:: EXCERPT TO READ ::
# Signs of them being bonded



## devilangel09 (Feb 5, 2008)

I've got 4 tiels in a cage what are the signs of them being bonded?
Also would 2 pairs breed happily in the same cage( if big enough) happily?


----------



## sunnysmom (Sep 23, 2011)

Here is an article on teh subject of tiels being bonded. Not sure about the cage question.

http://talkcockatiels.com/showthread.php?p=340169#post340169


----------



## roxy culver (May 27, 2010)

As to the cage question, no. I tried that, and it ended up in fights, even with the cages at the same height. There's just not enough room. Its best if they are each in their own cage. Its for the baby's sake as well, if the parents get in a fight in the box, the babies could get trampled. So I would definitely go with two separate cages for breeding.


----------



## devilangel09 (Feb 5, 2008)

Ah right thanks  is a tough one lol the male always wants to be with the female in most cases but unsure about the hen wanting to be with his haven't seen them preen. If I get the female out and bring her to another room the male calls to her she calls back and he follows

Then with a diff pair the male asks to be preened yet then the possible hen doesn't and just sits there plus I think she's partially sighted.


----------



## roxy culver (May 27, 2010)

The 2nd pair doesn't sound bonded but the first pair does.

:: WRITTEN INSTRUCTION ::
Retype the cockatiel bonding thread from "## sunnysmom (Sep" to "cages for breeding.", keeping the wording intact.

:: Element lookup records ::
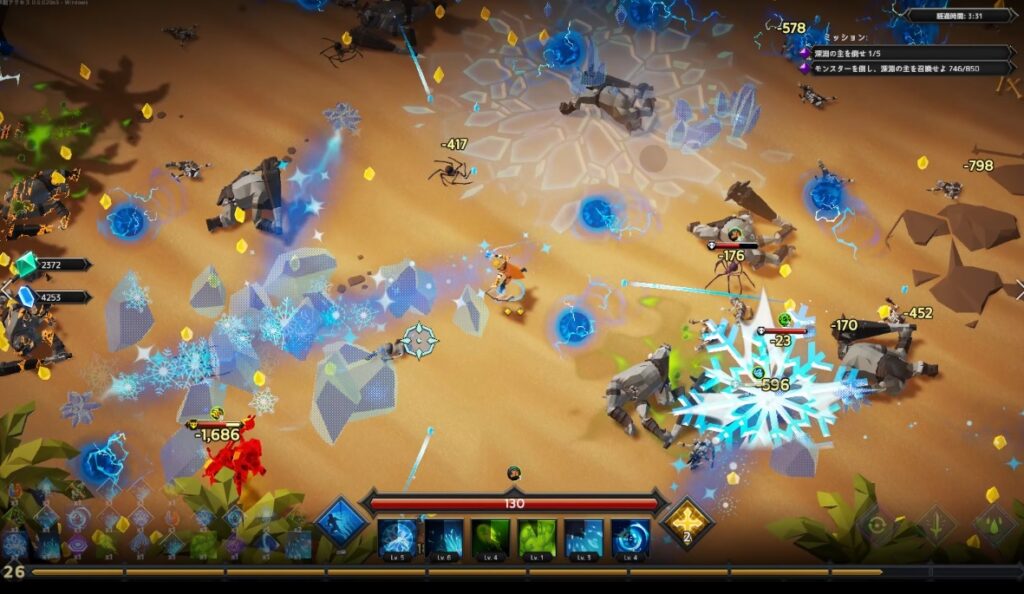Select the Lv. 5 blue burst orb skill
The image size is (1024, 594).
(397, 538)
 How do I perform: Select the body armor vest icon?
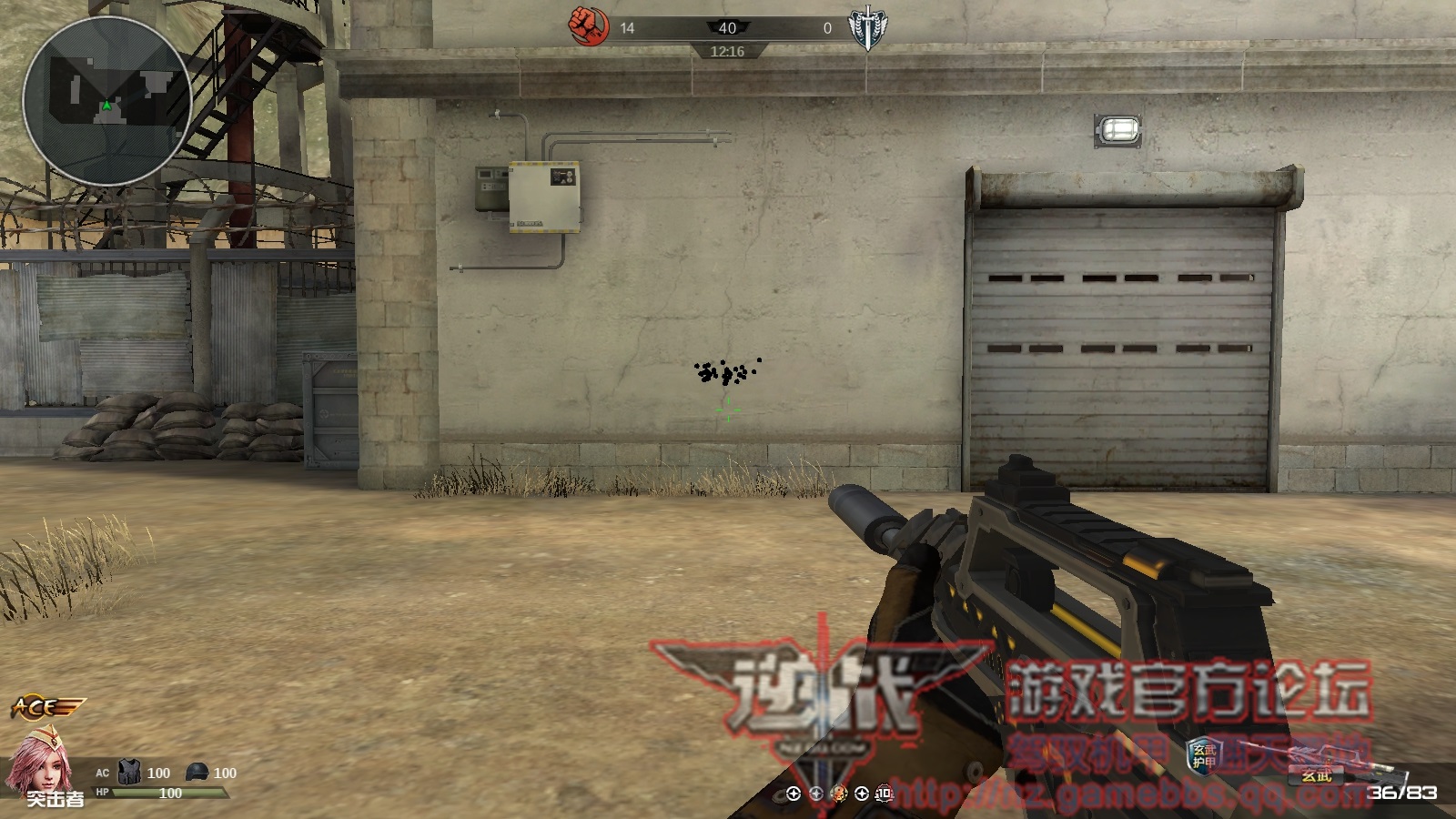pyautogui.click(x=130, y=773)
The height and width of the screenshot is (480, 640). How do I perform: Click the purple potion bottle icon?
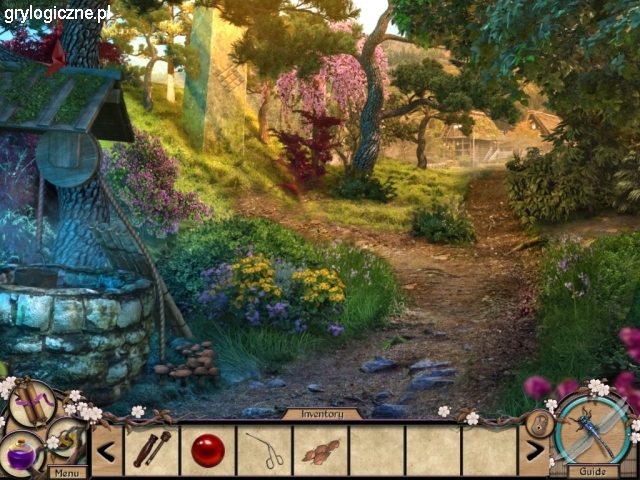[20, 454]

:: RESULT FOR THIS TASK ::
## sunnysmom (Sep 23, 2011)

Here is an article on teh subject of tiels being bonded. Not sure about the cage question.

http://talkcockatiels.com/showthread.php?p=340169#post340169


----------



## roxy culver (May 27, 2010)

As to the cage question, no. I tried that, and it ended up in fights, even with the cages at the same height. There's just not enough room. Its best if they are each in their own cage. Its for the baby's sake as well, if the parents get in a fight in the box, the babies could get trampled. So I would definitely go with two separate cages for breeding.